Blend the lights with their surroundings
Especially string and stake lights are easy to weave into the scenery – their soft glow will add some dreamy vibes to your outdoor room. If you think that standard stake light won’t match your vision, reach for something less obvious. For example, if you want to preserve the natural look of your flowerbed or rockery, try some stone-shaped LED lights – a glowing rock will surely attract attention to it. String lights can be easily strung on a tree or a hedge – if you add some colour to it, you can create a truly magical patch of space.
Are you a proud owner of a tall gazebo or a tree with extensive canopy? Add a few garlands of string lights to it to emphasize how majestic it is! This will not only decorate it, but also create a cascading lighting effect for bonus style points.
Using the same fixtures or lighting effects all across the garden is a straight path to dull out the experience. Try experimenting with various options to find the ones that’ll work well with a given zone. But beware, as variety is a double-edged sword – it’s rather easy to overdo it and cram too much into small spaces. Stick to max 2-3 effects per zone to avoid light pollution.

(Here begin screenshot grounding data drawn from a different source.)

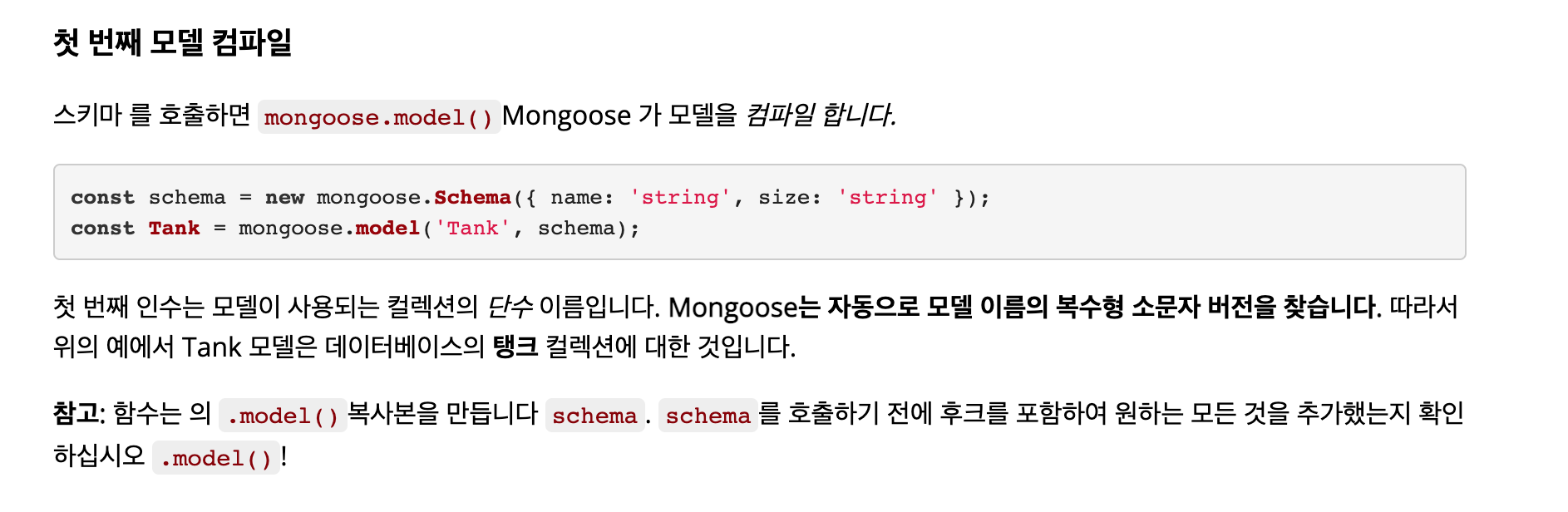Click the heading 첫 번째 모델 컴파일
The height and width of the screenshot is (512, 1568).
[172, 42]
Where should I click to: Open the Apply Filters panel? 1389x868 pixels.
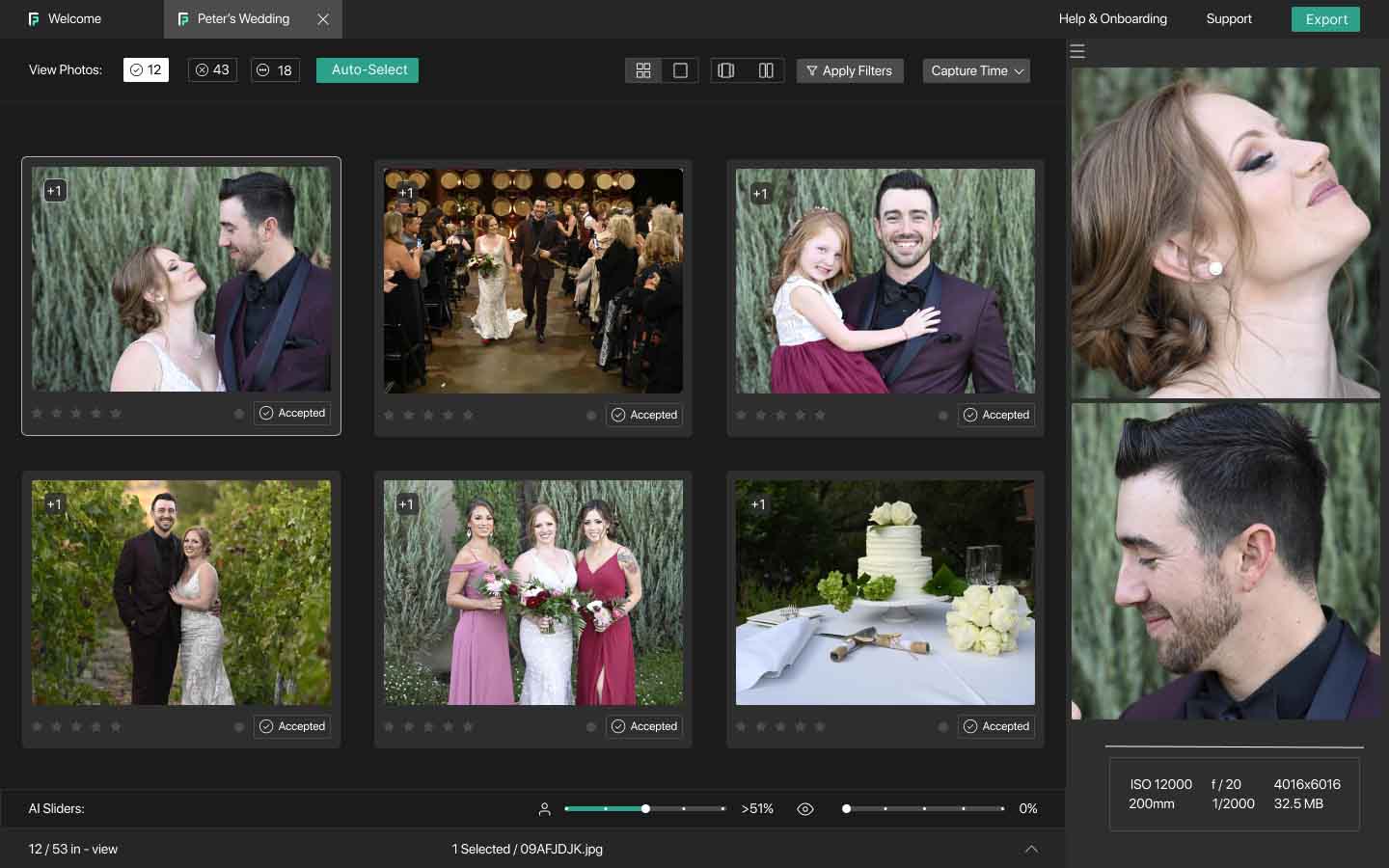pyautogui.click(x=850, y=70)
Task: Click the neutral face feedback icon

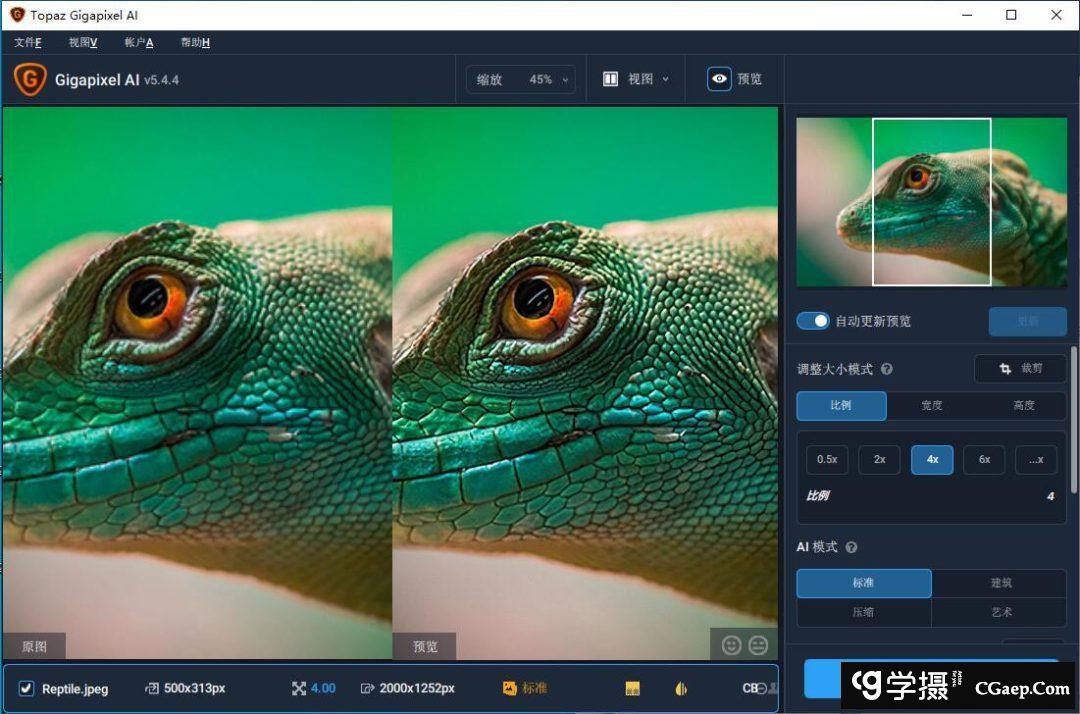Action: [x=759, y=645]
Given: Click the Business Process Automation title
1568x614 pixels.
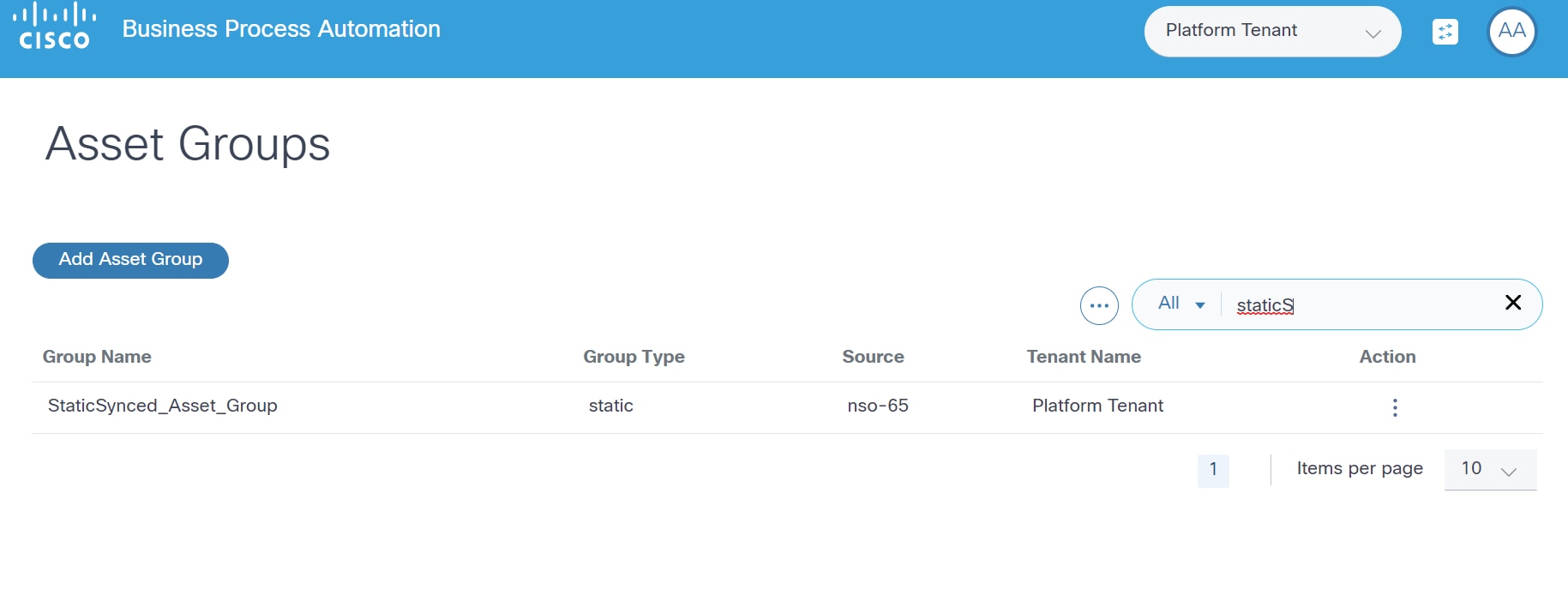Looking at the screenshot, I should [x=281, y=29].
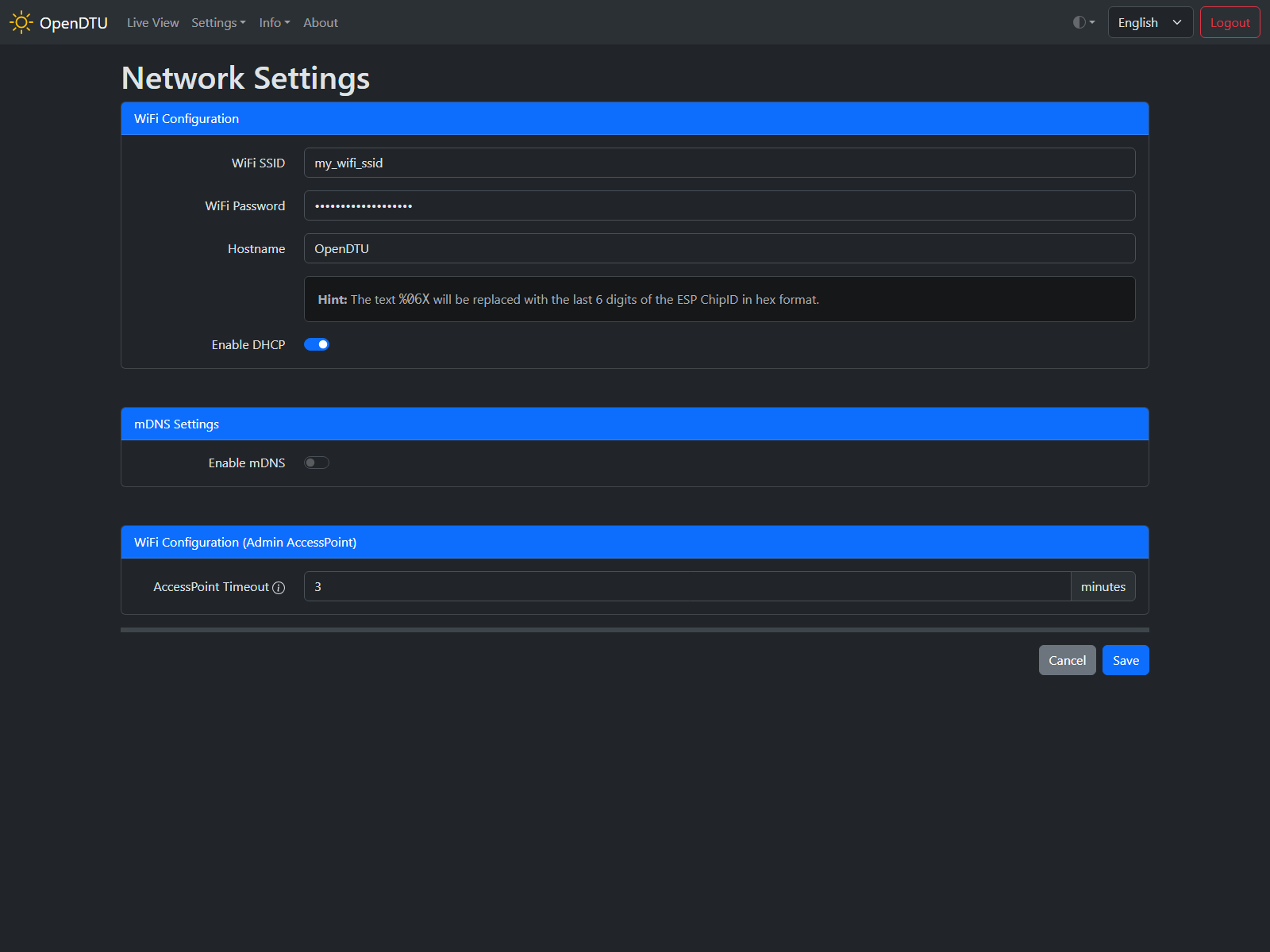Turn on the Enable mDNS switch
Screen dimensions: 1270x952
[x=317, y=463]
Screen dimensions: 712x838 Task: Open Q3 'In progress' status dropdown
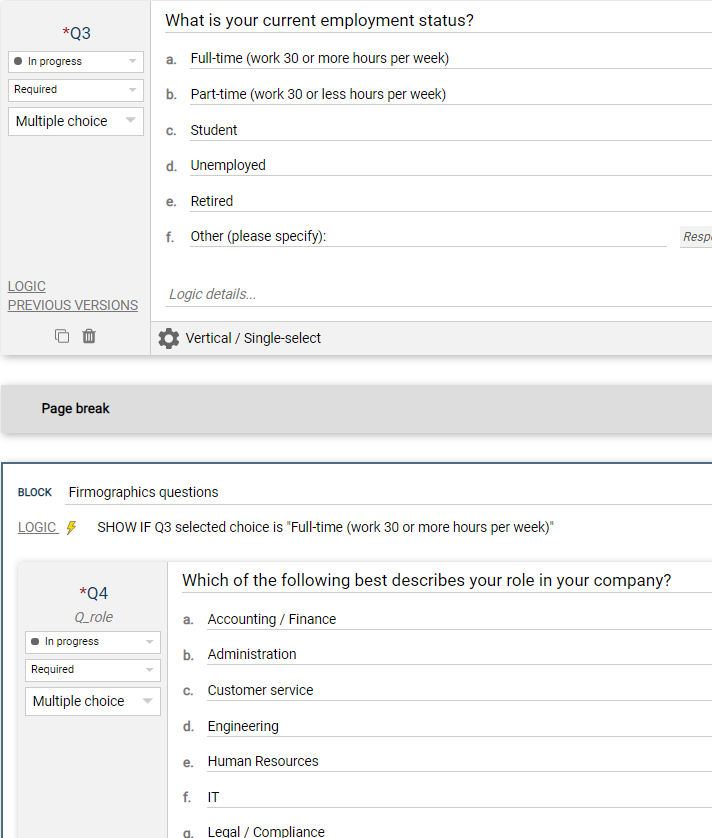click(x=76, y=62)
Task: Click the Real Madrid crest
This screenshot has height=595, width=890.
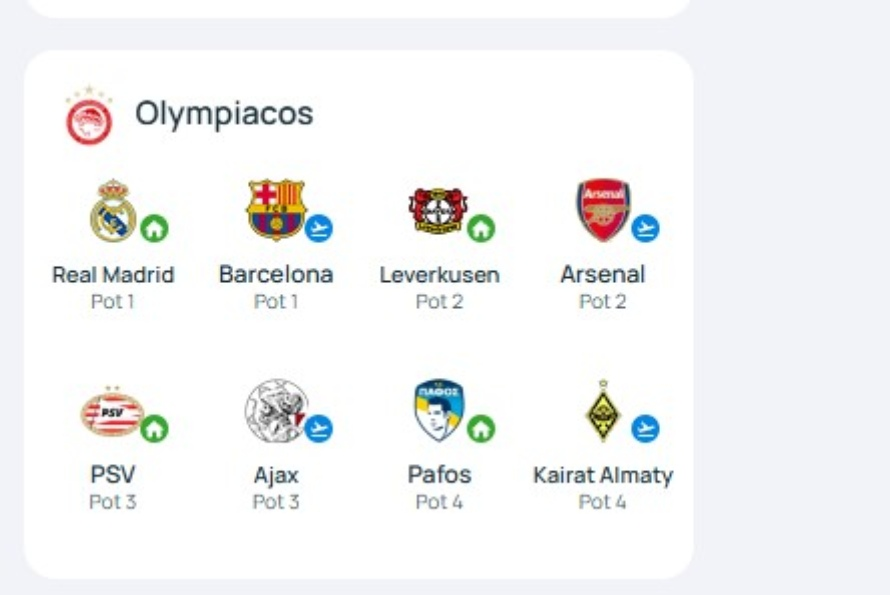Action: tap(112, 211)
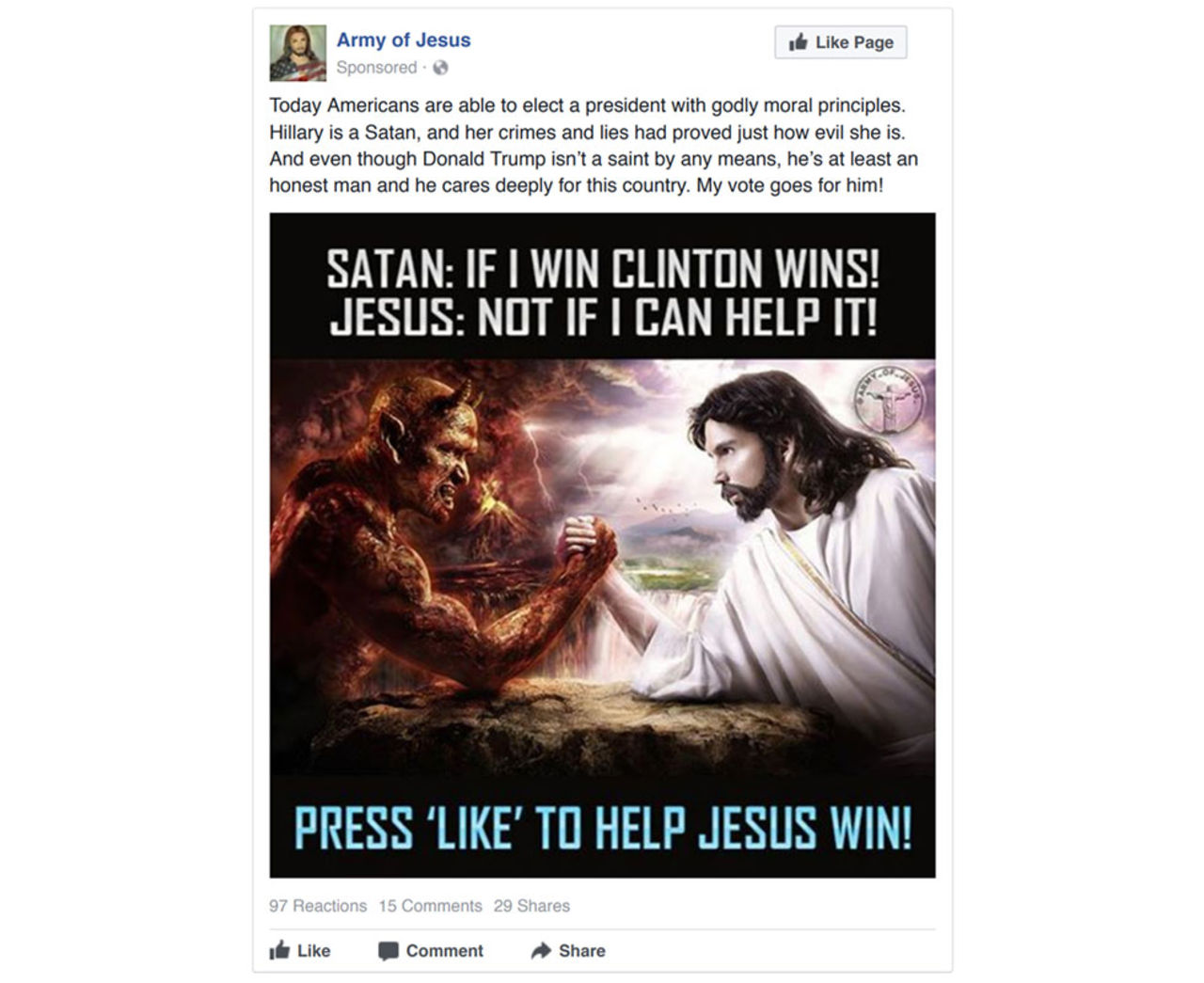Click the globe public audience icon
The width and height of the screenshot is (1204, 983).
coord(440,68)
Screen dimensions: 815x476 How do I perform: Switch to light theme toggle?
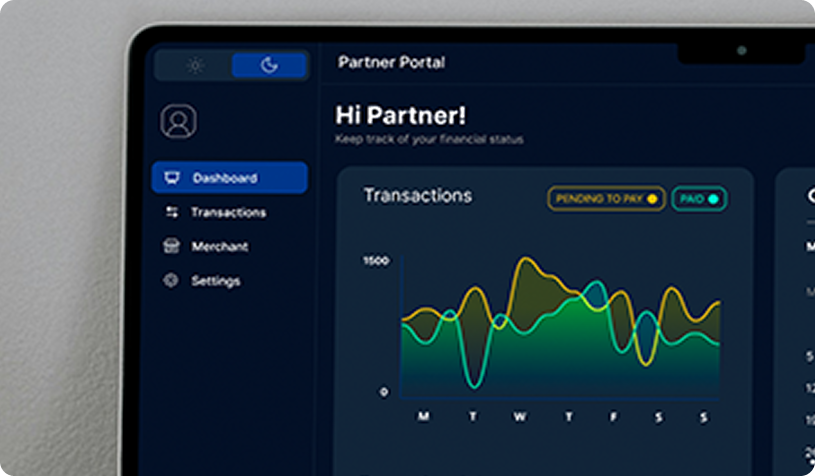[x=195, y=65]
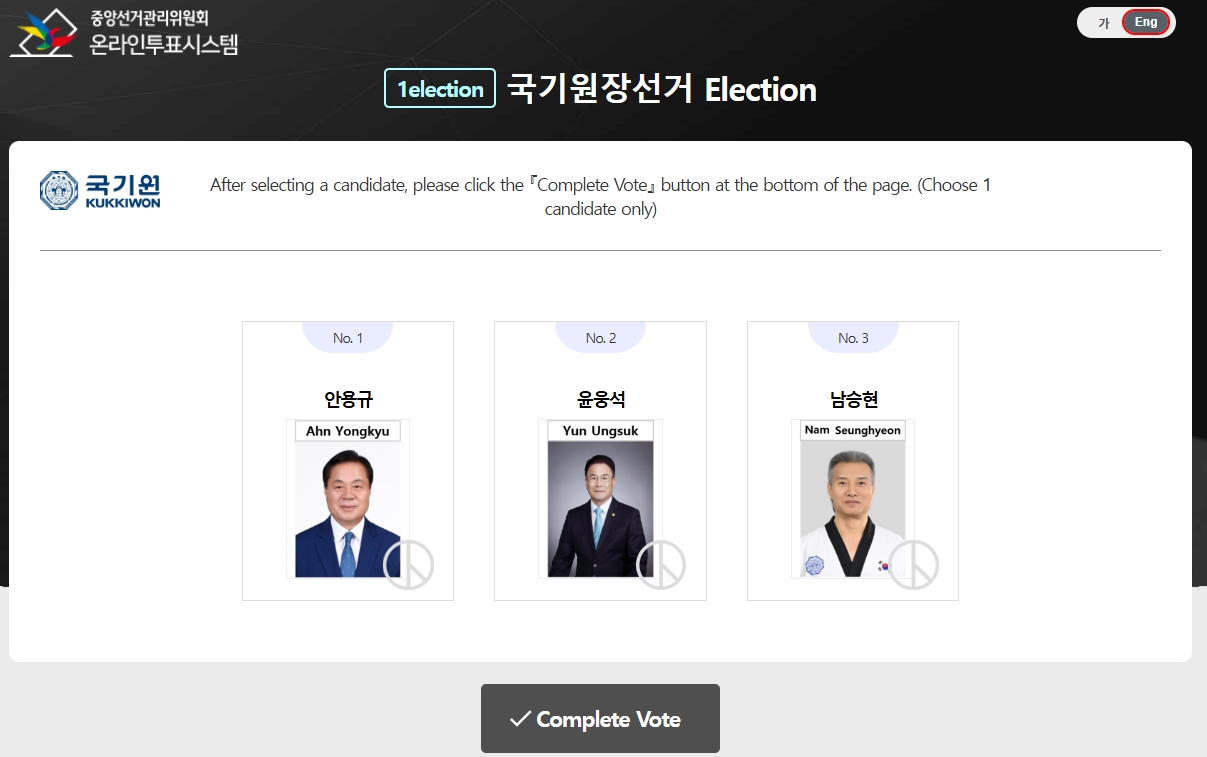1207x757 pixels.
Task: Click the No. 1 candidate number badge
Action: [x=348, y=338]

Illuminate bodies of water
Light reflecting on the water’s surface can be used for mirroring images. So, a well-placed lamp will not only prevent unplanned baths, but also help in creating interesting visuals.
Improve your garden with LED lights
Outdoor lighting came a long way in the past few years – it stopped being purely functional feature and became a great decorating tool. Currently, LEDs are the best available option for lighting up your yard – they consume far less energy than halogen and incandescent lights and are far more long-lived. Despite being low-voltage lighting, LEDs can get really bright. Many LED bulbs also offer RGB options, enabling you to change their colour practically on a whim. So, if you want to improve your outdoor lighting, you should definitely go LED!